To be done =>
Please rewrite everything in the listing from the line containing "Task: Click the time range slider bar" down to the line containing "(x=484, y=71)", replacing "slider" with "scrubber" and leaving all else unchanged. Return only those lines.

Material shown =>
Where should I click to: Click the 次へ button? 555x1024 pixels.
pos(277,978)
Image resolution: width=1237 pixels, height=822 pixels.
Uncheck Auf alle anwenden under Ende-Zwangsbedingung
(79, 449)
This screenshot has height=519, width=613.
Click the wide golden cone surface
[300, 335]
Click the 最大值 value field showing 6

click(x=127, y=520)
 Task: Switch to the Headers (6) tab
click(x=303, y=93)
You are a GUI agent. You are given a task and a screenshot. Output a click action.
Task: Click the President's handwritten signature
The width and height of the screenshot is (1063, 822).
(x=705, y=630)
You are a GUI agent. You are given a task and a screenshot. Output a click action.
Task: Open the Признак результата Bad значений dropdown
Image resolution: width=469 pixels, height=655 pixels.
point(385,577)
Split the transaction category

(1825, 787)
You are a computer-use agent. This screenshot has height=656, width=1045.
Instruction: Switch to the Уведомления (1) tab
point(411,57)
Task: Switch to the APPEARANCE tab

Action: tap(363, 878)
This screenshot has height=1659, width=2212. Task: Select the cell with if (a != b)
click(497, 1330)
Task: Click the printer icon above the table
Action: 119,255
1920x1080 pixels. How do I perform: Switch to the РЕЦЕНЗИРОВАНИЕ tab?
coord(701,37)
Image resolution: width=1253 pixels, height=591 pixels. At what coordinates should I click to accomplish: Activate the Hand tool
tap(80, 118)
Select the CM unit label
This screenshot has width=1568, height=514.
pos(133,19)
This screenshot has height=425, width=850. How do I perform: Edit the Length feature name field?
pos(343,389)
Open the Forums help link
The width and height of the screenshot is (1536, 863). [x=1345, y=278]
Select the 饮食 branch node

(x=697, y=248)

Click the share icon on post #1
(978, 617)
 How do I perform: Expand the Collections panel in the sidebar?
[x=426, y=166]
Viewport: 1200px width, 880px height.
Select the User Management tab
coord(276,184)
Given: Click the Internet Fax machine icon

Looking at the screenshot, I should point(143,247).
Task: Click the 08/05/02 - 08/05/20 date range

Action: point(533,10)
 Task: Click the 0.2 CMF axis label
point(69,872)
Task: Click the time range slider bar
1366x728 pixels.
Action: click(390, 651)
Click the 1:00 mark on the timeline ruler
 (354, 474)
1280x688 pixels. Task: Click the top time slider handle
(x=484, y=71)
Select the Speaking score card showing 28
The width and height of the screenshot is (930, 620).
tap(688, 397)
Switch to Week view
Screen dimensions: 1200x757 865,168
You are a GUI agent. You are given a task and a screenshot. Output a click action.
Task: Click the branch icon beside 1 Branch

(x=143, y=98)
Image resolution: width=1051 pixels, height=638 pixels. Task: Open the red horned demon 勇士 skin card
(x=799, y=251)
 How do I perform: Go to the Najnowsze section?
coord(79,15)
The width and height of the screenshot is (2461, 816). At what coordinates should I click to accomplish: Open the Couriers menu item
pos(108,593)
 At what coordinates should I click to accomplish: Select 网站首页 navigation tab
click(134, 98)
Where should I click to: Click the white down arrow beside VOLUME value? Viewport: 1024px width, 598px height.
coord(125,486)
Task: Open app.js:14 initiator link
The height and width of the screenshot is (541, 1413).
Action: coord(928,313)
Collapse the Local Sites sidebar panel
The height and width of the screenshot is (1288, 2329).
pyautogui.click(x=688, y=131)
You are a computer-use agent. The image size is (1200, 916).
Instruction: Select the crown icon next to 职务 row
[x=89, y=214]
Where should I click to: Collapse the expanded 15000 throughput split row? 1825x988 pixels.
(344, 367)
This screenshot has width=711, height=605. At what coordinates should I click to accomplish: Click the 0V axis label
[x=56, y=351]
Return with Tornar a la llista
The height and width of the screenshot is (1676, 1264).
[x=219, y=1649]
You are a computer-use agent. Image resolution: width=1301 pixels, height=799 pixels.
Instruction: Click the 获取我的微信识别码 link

In response =>
Task: Click the time range scrubber bar
1366x728 pixels.
Action: click(390, 651)
Click the 1:00 mark on the timeline ruler
 (354, 474)
1280x688 pixels. Task: Click the top time scrubber handle
(x=484, y=71)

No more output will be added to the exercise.